Even worse than personal calls are business calls. A friend of mine is getting married in May, and her fiance lives in IL, so she’ll be moving out there after the wedding. Currently she’s working at a daycare center, and when she leaves (not that I want her to leave 😦 ) the position will be open. And since I could use a job, I’m applying.
I had a few questions concerning all the paperwork I needed to fill out – child abuse clearance, background check, reference letters, etc. I had the phone numbers of the person I needed to contact. But I put off calling for like, two weeks. It got to the point where Dad was asking me every day if I’d called yet, and then finally I was told in no uncertain terms that I needed to “call TOMORROW!”
So the day before yesterday, I gathered up every ounce of courage I had, planned out what I was going to say if the lady answered, and what I would say if I got voicemail, and dialed the number. Voicemail picks up “Hey, this is Christine, leave a message and I’ll get back to you.” I shut the cell phone. The lady I was supposed to talk to wasn’t named Christine. It was Andrea. I checked the number again – I’d gotten two digits switched. So I dialed the correct number. *Ring ring* Voicemail – “Hey, leave me a message after the beep!” Since the message didn’t include her name, I hoped I had the right person, took a deep breath, and explained who I was and why I was calling. Left my number. Hung up.
At dinner, Dad asked me if I made the call that day. I told him yes, but that I had to leave a message. No sooner had I finished telling him that, the phone rang. I got a sinking feeling in the pit of my stomach. I knew it was going to be Andrea. Sure enough, my sister hands the phone to me.
“Hello, this is Andrea. You said you had some questions about the job at the daycare center?”
“Yes, I…” and everything I’d planned on saying flew out of my mind. And I felt like an idiot. I started the same sentence at least 15 different times.

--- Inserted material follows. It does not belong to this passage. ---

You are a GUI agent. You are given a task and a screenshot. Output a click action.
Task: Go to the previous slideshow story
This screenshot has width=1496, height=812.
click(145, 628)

“I was wondering… Did you… Do you still… Is the position… Have you filled…” *deep breath* “Do… have… did… I can’t talk tonight!” *another deep breath* “Is the position still open?”
“Yes, it is.”
And after that, I was perfectly fine, but mostly because she did most of the talking. She seemed very nice and I’m sure she’s going to be a great person to work with. 😀
Seriously though, this is one thing that I need to get over, and I certainly hope this is the time when her first impression of me isn’t the most lasting. 😛
And Christine? If your reading this, sorry about hanging up on your voicemail. At least now you know where that missed call came from.